Тихий прохладный вечер настал. Потускла высота небесная, и бледным светом заискрились в ней звездочки. На небе ни облачка, на земле ни людских голосов, ни птичьего щебета, только легкий, чуть слышный ветерок лениво шевелит листьями черемух, рябин и берез, густо разросшихся в углу Манефиной обители, за часовней, на кладбище и возле него. После промчавшейся грозы стало прохладно, но в то же время и душно. Запах скошенного сена и ночных цветов благовонными волнами разливался в воздухе и наполнял его сладостной истомой. Торжественно безмолвствует недосягаемая лазурь небесной тверди, и сладострастною негой дышит тихая ночь на земле.

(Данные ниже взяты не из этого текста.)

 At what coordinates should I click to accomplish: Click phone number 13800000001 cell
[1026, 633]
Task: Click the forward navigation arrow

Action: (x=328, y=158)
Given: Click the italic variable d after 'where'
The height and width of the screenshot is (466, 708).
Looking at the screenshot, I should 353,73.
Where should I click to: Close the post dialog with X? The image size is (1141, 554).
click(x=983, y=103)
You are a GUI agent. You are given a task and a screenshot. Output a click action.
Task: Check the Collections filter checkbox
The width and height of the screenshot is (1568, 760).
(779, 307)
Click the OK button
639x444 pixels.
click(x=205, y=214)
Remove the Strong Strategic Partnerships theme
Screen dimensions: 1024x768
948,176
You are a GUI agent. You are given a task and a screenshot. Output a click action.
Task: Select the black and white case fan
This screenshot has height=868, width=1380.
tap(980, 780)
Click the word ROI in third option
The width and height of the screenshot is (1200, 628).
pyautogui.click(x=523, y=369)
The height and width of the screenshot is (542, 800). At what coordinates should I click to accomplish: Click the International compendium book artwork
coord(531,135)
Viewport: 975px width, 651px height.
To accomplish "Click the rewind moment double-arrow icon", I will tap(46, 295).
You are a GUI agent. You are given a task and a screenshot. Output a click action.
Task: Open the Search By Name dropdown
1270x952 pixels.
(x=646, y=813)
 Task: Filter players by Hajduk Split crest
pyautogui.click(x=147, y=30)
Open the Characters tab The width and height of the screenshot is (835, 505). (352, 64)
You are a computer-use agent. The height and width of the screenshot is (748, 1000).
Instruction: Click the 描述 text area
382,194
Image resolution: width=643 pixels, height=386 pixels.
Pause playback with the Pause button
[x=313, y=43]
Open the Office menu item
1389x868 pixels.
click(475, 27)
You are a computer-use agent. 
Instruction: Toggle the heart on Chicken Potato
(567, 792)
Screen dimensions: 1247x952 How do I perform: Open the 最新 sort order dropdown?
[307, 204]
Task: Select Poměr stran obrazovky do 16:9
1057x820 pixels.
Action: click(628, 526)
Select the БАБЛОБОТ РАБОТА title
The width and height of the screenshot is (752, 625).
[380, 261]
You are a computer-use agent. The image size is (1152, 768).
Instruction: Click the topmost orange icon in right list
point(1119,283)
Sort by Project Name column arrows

Из кельи Манефы Василий Борисыч вышел на крылечко подышать чистым воздухом. Благоуханною свежестью пахнуло ему в лицо, жадно впивал он прохладу. Это не удушливый воздух Манефиной кельи, пропитанный благочестивым запахом росного ладана, деревянного масла и восковых свеч. В светелке, где жил московский посол, воздух почти был такой же.
Ни о чем не думая, ни о чем не помышляя, сам после не помнил, как сошел Василий Борисыч с игуменьина крыльца. Тихонько, чуть слышно, останавливаясь на каждом шагу, прошел он к часовне и сел на широких ступенях паперти. Все уже спало в обители, лишь в работницкой избе на конном дворе светился огонек да в келейных стаях там и сям мерцали лампадки. То обительские трудники, убрав коней и задав им корму, сидели за ужином, то благочестивые матери, стоя перед иконами, справляли келейное правило.